Digital micromirror device projection printing system for meniscus tissue engineering

• Published in: Acta biomaterialia Vol. 9; no. 7; pp. 7218 - 7226
• Main Authors: Grogan, Shawn P., Chung, Peter H., Soman, Pranav, Chen, Peter, Lotz, Martin K., Chen, Shaochen, D’Lima, Darryl D.
• Format: Journal Article
• Language: English
• Published: England Elsevier Ltd 01.07.2013
• Subjects: Adolescent; Adult; cell viability; Cells, Cultured; collagen; cytology; cytotoxicity; Digital micromirror device; Equipment Design; Equipment Failure Analysis; Female; gelatin; GelMA; gene expression; growth & development; histology; Humans; instrumentation; Lenses; Lighting; Lighting - instrumentation; Male; Menisci, Tibial; Menisci, Tibial - cytology; Menisci, Tibial - growth & development; Meniscus; Molecular Imprinting; Molecular Imprinting - instrumentation; organ culture; osteoarthritis; phenotype; Projection printing system; Projection stereolithography; scanning electron microscopy; Signal Processing, Computer-Assisted; Signal Processing, Computer-Assisted - instrumentation; tissue engineering; Tissue Engineering - instrumentation; tissue repair; Tissue Scaffolds; transforming growth factors; Young Adult; Digital micromirror device; GelMA; Meniscus; Projection stereolithography; Projection printing system
• ISSN: 1742-7061; 1878-7568; 1878-7568
• DOI: 10.1016/j.actbio.2013.03.020

Meniscus degeneration due to age or injury can lead to osteoarthritis. Although promising, current cell-based approaches show limited success. Here we present three-dimensional methacrylated gelatin (GelMA) scaffolds patterned via projection stereolithography to emulate the circumferential alignment of cells in native meniscus tissue. Cultured human avascular zone meniscus cells from normal meniscus were seeded on the scaffolds. Cell viability was monitored, and new tissue formation was assessed by gene expression analysis and histology after 2weeks in serum-free culture with transforming growth factor β1 (10ngml−1).
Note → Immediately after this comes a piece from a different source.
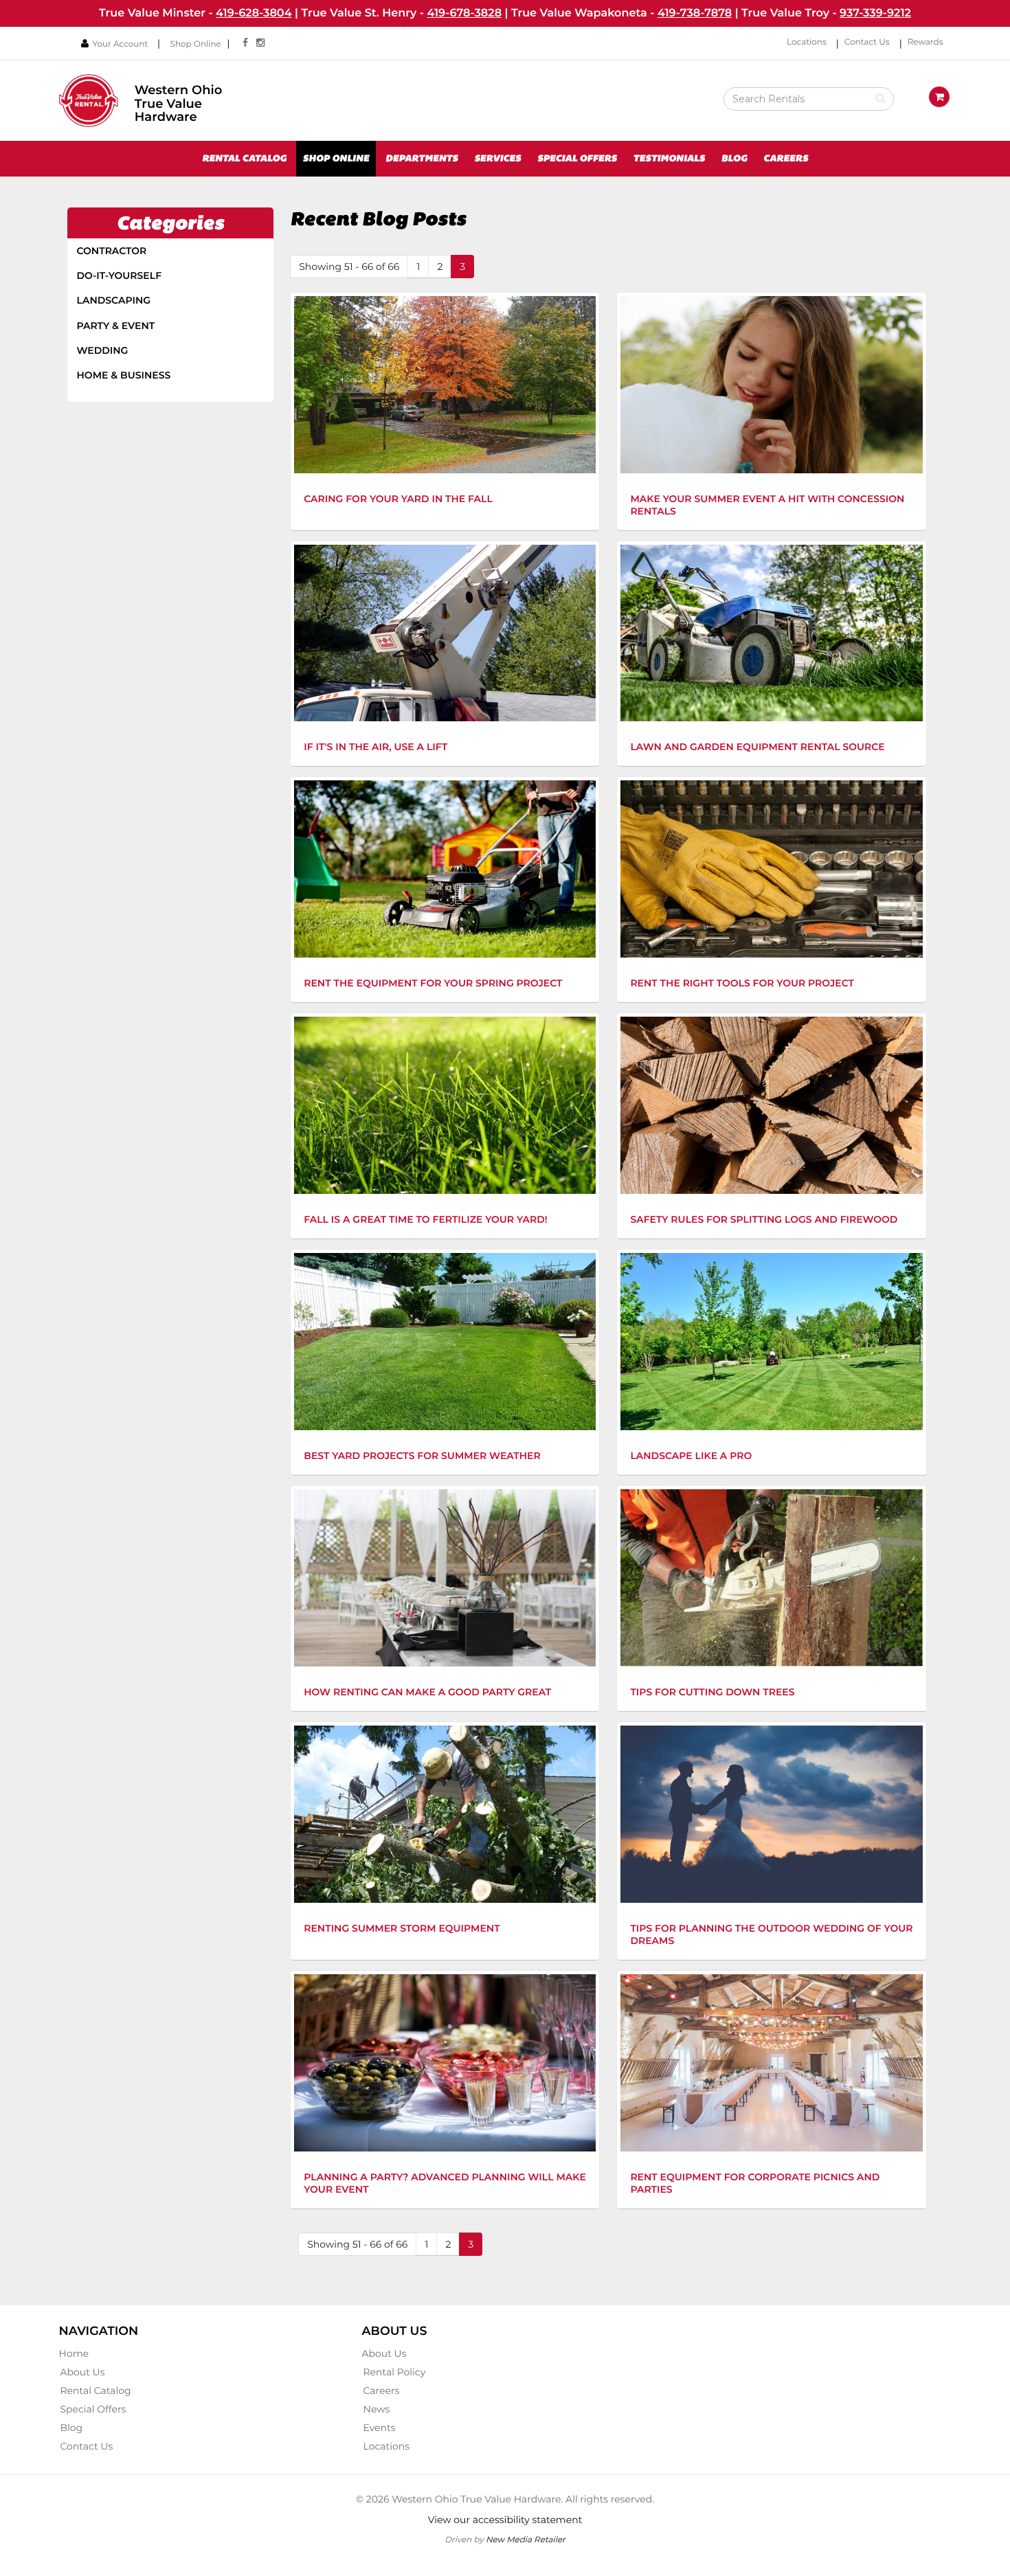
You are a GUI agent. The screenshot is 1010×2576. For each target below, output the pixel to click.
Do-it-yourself (119, 275)
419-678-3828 (464, 13)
Light, confocal and scanning electron microscopy were used to observe cell–GelMA interactions. Tensile mechanical testing was performed on unseeded, fresh scaffolds and 2-week-old cell-seeded and unseeded scaffolds. 2-week-old cell–GelMA constructs were implanted into surgically created meniscus defects in an explant organ culture model. No cytotoxic effects were observed 3weeks after implantation, and cells grew and aligned to the patterned GelMA strands. Gene expression profiles and histology indicated promotion of a fibrocartilage-like meniscus phenotype, and scaffold integration with repair tissue was observed in the explant model. We show that micropatterned GelMA scaffolds are non-toxic, produce organized cellular alignment, and promote meniscus-like tissue formation. Prefabrication of GelMA scaffolds with architectures mimicking the meniscus collagen bundle organization shows promise for meniscal repair. Furthermore, the technique presented may be scaled up to repair larger defects.